### [Work required]
The answer must be an exact copy of the lines from the one containing "Instruction: Reset the form fields" through the last line of the records, with no pictures.

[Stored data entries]
----

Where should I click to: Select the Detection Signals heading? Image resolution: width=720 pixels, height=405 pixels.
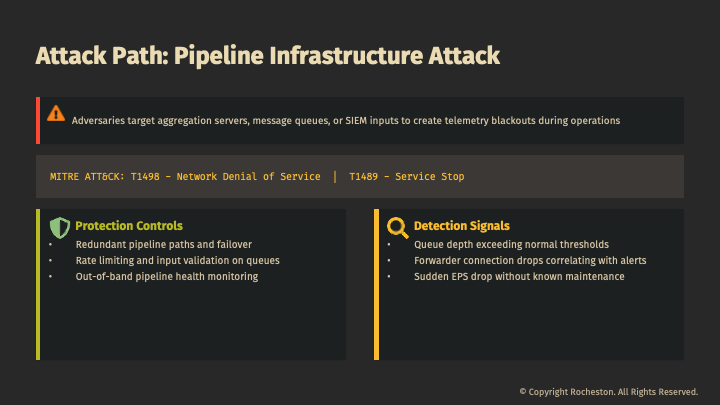click(461, 226)
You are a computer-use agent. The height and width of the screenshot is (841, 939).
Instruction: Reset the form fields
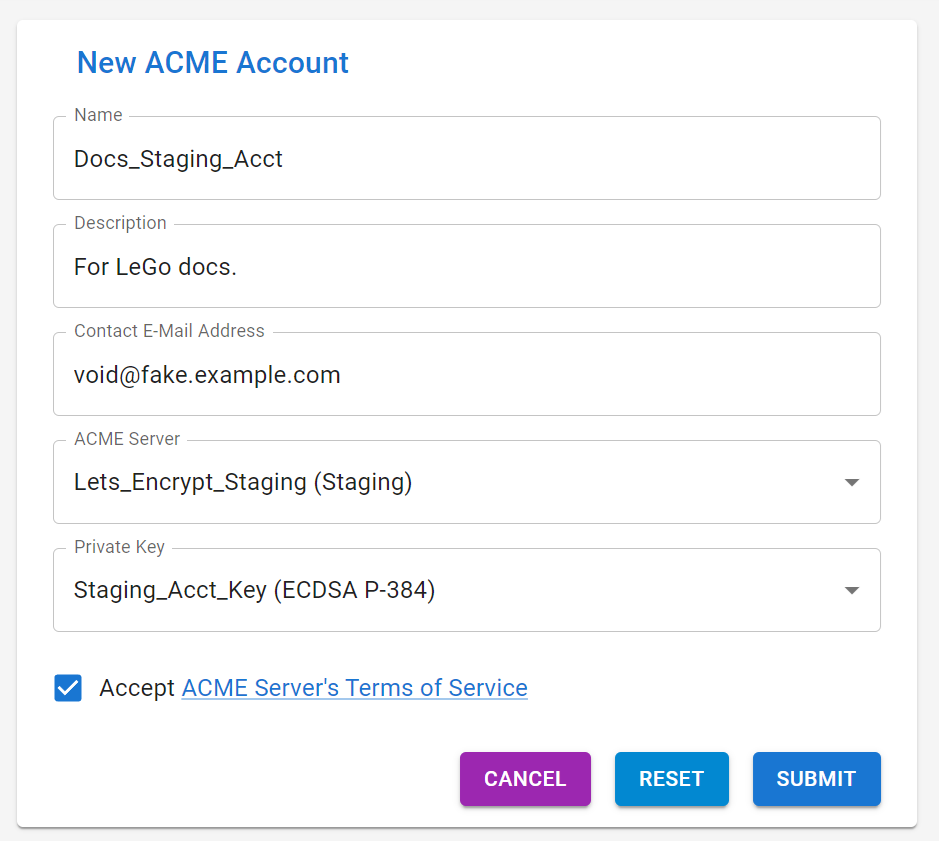tap(671, 779)
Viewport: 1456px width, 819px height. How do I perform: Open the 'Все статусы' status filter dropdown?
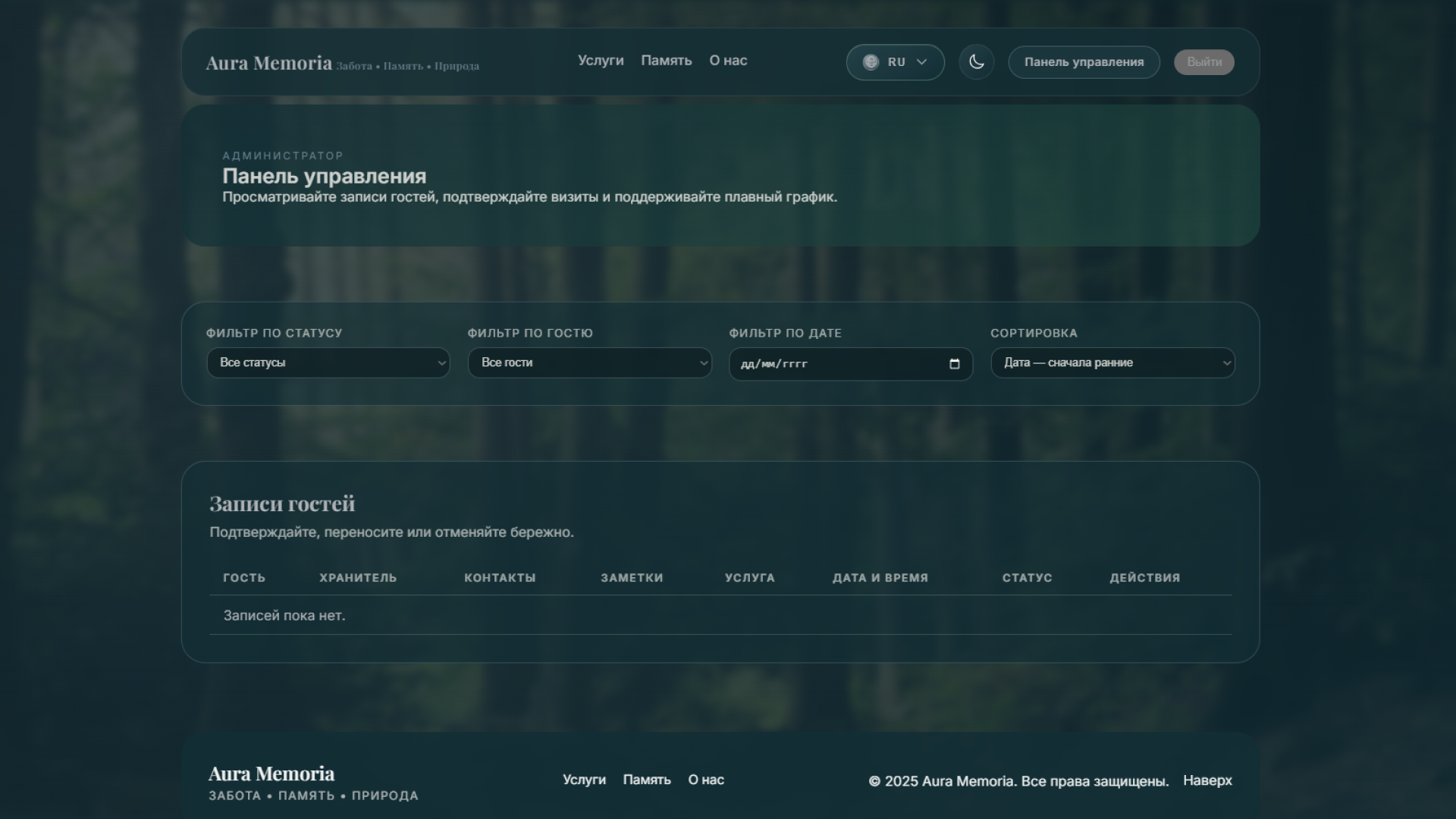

----

### [Your response]
Instruction: Reset the form fields
tap(671, 779)
Viewport: 1456px width, 819px height. How do I perform: Open the 'Все статусы' status filter dropdown?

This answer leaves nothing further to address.